I also think manufacturers ought to be able to tell consumers about the research supporting their products, but Jim and I can talk about that later, and he’ll fill you in.

Drugs and Pharma:
Dealing with drugs is more complicated. Because of how busy you are, you might not have picked-up that Congress just passed a law which will streamline the FDA approval process, (supposedly), by allowing the FDA to consider real world results rather than just formal clinical trials, and accepting data from foreign clinical trials (and a bunch of other stuff, but no need to get into the weeds).

This should save Pharma big money in future drug testing, so let’s get something back, since Pharma’s been raping American for years with excessive drug prices (which by the way, it doesn’t do when it sells its drugs in the rest of the world).
You’re 100% right to tell Pharma it has to lower the cost of drugs. For sure, let government agencies negotiate lower drug prices. That will save the government a few hundred billion over time. You’ll have to fight both parties since they’re both in Pharma’s pocket. (It was Congress which gave up the government’s right to negotiate bulk discounts.) But you can fix that. Seems like twitter is the way to go. Just have your followers email the Republican leaders for a bit and that should do it. And no one will complain about your going after congressional leaders on twitter. Your supporters will love it!

Next, a money making idea. I’m going to tell you something which as a businessman you’re not going to believe. The federal government via the NIH actually invents many of the novel drugs which Pharma sells. Guess how much the government receives for the drugs which it discovers?

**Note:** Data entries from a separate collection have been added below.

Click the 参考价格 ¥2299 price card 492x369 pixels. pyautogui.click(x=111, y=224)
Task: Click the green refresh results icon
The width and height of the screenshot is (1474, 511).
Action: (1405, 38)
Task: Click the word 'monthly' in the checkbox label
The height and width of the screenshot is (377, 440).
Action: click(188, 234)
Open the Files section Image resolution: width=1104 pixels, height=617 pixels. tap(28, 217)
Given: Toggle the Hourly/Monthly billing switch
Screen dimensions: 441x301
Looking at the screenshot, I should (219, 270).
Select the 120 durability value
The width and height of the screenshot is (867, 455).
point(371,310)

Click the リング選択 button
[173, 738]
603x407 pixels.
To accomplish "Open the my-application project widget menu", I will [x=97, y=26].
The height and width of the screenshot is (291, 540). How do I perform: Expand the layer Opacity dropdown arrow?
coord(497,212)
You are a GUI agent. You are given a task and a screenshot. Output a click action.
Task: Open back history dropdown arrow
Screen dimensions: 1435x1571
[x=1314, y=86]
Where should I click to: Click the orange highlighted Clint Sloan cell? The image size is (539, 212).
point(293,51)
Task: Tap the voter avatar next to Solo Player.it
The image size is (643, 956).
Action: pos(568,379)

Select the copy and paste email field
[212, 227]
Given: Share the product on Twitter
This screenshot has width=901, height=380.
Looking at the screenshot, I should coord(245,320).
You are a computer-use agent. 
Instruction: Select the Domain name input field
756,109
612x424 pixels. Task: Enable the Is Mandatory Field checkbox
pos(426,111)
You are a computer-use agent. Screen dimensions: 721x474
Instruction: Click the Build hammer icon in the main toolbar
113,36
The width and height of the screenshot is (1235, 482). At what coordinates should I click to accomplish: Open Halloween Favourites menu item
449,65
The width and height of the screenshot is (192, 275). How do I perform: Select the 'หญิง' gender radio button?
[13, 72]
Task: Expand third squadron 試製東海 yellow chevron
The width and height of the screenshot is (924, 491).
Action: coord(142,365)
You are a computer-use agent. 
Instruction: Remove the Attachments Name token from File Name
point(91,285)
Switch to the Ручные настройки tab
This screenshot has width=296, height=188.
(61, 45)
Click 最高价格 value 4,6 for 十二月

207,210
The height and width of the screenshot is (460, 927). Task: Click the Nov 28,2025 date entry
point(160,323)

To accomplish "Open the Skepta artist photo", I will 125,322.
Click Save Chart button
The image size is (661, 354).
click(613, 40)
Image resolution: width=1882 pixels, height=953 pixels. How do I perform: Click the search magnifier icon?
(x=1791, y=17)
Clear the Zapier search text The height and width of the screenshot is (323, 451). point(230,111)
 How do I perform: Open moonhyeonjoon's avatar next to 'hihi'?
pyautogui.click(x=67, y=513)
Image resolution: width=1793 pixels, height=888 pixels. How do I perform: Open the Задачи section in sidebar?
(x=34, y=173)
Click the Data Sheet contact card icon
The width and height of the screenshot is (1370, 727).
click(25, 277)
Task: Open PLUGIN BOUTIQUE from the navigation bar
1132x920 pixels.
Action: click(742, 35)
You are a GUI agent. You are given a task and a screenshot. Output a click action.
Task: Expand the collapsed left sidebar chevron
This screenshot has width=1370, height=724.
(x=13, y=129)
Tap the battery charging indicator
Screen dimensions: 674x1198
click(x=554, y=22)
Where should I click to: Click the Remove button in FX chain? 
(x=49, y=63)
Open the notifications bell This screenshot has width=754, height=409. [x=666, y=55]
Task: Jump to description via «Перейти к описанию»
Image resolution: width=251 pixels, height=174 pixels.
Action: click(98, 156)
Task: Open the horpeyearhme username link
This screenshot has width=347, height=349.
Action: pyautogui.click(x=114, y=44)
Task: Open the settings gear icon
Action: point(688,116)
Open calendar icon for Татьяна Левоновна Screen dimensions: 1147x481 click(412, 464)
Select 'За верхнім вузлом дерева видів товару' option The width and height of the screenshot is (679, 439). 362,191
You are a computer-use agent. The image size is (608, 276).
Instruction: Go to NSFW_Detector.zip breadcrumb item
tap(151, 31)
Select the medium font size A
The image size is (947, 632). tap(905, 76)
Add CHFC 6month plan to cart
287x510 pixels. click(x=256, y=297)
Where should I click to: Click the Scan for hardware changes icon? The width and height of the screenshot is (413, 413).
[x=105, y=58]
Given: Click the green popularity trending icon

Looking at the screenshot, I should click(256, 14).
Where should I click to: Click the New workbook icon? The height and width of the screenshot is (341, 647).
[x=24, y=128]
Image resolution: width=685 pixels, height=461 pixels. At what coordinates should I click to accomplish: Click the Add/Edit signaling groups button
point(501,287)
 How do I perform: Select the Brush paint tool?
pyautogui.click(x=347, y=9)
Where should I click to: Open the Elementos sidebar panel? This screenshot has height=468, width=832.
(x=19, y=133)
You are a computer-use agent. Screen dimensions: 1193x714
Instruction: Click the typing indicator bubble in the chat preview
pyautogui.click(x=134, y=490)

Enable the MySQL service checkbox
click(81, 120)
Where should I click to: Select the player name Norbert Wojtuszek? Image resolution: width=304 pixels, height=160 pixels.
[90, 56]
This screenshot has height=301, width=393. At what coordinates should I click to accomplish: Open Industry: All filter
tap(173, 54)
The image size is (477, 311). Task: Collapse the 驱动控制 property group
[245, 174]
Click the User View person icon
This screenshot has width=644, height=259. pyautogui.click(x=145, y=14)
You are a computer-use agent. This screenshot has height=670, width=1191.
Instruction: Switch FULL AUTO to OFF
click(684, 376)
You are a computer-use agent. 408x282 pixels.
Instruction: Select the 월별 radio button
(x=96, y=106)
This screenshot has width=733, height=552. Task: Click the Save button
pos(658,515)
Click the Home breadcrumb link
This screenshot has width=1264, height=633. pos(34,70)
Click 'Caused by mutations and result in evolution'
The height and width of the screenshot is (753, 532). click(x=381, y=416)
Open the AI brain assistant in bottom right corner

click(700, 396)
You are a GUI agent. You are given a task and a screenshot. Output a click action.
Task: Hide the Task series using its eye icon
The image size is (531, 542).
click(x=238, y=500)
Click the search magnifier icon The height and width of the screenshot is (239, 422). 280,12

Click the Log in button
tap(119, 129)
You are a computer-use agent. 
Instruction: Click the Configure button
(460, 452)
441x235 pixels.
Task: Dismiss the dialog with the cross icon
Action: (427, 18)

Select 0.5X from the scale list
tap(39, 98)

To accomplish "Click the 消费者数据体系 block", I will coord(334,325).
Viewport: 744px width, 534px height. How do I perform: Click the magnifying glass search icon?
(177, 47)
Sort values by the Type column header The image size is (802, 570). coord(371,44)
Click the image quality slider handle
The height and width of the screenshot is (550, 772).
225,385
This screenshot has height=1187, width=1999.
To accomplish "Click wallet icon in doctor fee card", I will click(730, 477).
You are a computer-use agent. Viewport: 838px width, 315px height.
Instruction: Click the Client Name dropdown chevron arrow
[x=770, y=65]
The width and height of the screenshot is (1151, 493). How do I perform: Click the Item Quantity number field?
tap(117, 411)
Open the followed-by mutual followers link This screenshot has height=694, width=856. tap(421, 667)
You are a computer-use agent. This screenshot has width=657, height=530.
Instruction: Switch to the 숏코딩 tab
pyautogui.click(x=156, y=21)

NADA! Really. The government gives away these drugs, even the ones that eventually becomes blockbuster multibillion dollar revenue producers. Nuts isn’t it. So let’s get our piece from the back end. A couple billion here and there eventually adds up.

Vaccines

I don’t know whether it was real or fake news that you met with Andy Wakefield, but I do hear you have some concerns about vaccines. I do too. I’m working on what may be the most important vaccine case in the country now. It involves a doc who thought a child shouldn’t get any more vaccines after having two very bad adverse reactions. The medical board is going after him. One thing I’ve discovered is that that many physicians are afraid to come forward for fear of professional retailiation from the pro-vaccine scientific Mafia. You might know there are two big scandels involving the CDC, phony safety and non causation data issues. This needs to be looked into.

My Suggestion: Tom needs to get some folks to figure out whether vaccines are causing some diseases like autism, which is what the anti-vaxxers claim. It shouldn’t be a CDC operation since those folks may be part of the problem and may even involved in a cover-up. Nor should the muckimucks at the establishment pediatrician groups be involved (other than as witnesses or targets) since many of them have serious conflicts; they take money from vaccine manufacturers or are vaccine inventors.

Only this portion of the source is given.